Oleh: Marianus Dewalking
METRUM.ID – Gaya politik akomodatif yang dipraktikkan Presiden Joko Widodo sejak awal pemerintahannya telah menandai babak baru dalam relasi kuasa di Indonesia. Dengan menggandeng lawan-lawan politik ke dalam lingkaran kekuasaan, Jokowi menciptakan stabilitas politik yang memukau di permukaan. Namun, di balik gestur “merangkul” itu, muncul praktik sistematis yang lebih dalam: kooptasi, yakni menyerap kekuatan oposisi agar tidak lagi menjadi ancaman nyata bagi jalannya kekuasaan.
Dalam kerangka teori politik, kooptasi bukan hal baru. Antonio Gramsci menyebut fenomena ini sebagai bagian dari hegemoni—proses di mana kekuasaan tidak hanya dijalankan dengan represi, tetapi melalui konsensus semu, dengan memanfaatkan lembaga-lembaga sosial, budaya, bahkan individu yang semula kritis. Di Indonesia, strategi ini telah menjadi semacam kultur politik: meredam kritik bukan dengan dialog sehat, tetapi dengan memberi kursi, jabatan, atau sekadar ruang kosong untuk sekutu semu.
Celakanya, pola ini tidak berhenti di Jakarta atau di pusat-pusat kekuasaan. Ia merembes halus ke struktur pemerintahan paling dasar—desa. Wilayah yang semestinya menjadi panggung utama demokrasi partisipatif justru menjadi ladang subur praktik kooptasi lokal. Alih-alih mendorong partisipasi sejati dari warga, elite lokal mengadopsi strategi yang sama: mendekati pihak-pihak kritis, bukan untuk mendengarkan, tetapi untuk menjinakkan.

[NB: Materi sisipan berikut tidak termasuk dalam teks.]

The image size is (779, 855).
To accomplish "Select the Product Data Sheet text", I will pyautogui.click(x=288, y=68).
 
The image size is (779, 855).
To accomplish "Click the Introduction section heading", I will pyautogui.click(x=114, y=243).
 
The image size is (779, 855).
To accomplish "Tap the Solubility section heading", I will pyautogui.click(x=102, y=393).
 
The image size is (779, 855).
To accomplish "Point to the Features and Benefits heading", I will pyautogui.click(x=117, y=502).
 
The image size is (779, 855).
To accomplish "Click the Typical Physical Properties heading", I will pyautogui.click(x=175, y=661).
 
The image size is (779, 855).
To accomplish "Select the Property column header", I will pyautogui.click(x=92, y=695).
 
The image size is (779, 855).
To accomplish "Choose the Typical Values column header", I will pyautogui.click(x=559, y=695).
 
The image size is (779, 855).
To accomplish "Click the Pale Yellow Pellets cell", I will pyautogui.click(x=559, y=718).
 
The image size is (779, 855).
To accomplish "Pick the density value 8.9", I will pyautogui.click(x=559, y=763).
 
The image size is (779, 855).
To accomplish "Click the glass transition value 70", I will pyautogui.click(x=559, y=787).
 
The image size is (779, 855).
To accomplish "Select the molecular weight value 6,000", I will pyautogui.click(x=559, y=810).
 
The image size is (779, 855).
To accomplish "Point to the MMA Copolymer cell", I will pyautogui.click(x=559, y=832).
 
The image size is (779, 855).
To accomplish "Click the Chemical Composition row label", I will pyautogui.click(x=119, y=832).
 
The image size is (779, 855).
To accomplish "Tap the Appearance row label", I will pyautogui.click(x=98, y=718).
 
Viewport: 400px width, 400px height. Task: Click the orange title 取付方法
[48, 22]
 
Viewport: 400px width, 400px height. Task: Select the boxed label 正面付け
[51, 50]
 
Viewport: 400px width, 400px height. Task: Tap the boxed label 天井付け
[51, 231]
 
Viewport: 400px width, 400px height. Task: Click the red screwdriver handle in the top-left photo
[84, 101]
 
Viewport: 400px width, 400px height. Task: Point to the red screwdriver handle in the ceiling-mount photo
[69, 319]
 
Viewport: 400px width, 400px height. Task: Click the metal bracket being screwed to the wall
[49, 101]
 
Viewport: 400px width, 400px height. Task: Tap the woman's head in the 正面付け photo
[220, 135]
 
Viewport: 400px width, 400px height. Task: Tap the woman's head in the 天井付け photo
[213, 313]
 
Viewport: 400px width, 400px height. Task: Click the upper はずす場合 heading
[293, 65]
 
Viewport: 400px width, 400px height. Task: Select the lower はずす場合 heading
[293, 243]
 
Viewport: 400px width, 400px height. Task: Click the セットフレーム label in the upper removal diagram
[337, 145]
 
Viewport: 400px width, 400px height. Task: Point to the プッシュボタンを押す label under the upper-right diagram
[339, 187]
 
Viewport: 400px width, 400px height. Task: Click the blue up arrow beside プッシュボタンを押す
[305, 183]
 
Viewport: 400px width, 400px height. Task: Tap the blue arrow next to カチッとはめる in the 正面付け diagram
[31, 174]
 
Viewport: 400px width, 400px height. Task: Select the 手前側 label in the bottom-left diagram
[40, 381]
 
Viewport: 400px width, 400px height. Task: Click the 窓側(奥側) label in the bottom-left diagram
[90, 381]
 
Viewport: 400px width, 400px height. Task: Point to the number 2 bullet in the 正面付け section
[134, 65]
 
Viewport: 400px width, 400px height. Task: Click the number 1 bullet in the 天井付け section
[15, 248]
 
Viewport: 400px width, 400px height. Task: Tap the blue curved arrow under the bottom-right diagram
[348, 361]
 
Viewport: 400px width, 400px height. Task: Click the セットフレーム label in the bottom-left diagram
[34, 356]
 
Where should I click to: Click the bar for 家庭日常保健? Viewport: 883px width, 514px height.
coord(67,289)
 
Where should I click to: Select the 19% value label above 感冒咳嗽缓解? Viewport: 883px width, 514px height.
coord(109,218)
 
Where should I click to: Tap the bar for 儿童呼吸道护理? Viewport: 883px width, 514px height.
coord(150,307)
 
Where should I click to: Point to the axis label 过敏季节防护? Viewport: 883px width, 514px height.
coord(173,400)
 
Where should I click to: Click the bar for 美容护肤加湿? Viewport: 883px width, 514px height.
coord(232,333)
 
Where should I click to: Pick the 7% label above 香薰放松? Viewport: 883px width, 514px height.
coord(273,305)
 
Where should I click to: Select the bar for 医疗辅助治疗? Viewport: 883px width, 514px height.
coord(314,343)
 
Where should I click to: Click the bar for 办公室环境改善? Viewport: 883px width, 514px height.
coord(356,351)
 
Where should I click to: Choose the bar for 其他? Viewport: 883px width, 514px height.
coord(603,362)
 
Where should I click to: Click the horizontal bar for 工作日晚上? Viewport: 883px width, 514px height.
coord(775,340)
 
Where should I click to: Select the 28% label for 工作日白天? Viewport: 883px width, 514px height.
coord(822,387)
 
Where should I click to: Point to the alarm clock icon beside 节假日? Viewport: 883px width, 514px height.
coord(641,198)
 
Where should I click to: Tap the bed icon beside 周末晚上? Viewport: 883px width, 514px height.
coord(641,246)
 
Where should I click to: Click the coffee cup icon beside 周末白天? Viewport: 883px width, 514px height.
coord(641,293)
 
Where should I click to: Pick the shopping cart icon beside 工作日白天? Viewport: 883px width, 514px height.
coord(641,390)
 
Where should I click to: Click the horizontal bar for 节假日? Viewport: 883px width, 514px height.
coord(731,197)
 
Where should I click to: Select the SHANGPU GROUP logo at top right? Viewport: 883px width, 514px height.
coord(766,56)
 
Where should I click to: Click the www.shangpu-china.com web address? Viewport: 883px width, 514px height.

Di tingkat lokal, kooptasi tak selalu berwujud formal. Ia bisa hadir dalam bentuk keterlibatan simbolik, ajakan rapat, bahkan sekadar basa-basi politik. Yang dulu bersuara, tiba-tiba diam. Yang kritis, perlahan lunak. Ini bukan karena persoalan selesai, tetapi karena ruang gerak telah dikurung oleh strategi yang membuat lawan merasa menjadi bagian dari solusi, padahal tanpa sadar dijadikan tameng kekuasaan.
Partisipasi semacam ini sejatinya ilusi. Demokrasi dibungkus dalam baju musyawarah, tapi substansinya kosong. Suara rakyat kecil terselip di balik jargon “kebersamaan”, namun tak pernah sungguh-sungguh diberi ruang. Inilah wajah kooptasi yang paling licik—ketika pengendalian dilakukan bukan dengan paksaan, tetapi dengan pelukan yang menyesakkan.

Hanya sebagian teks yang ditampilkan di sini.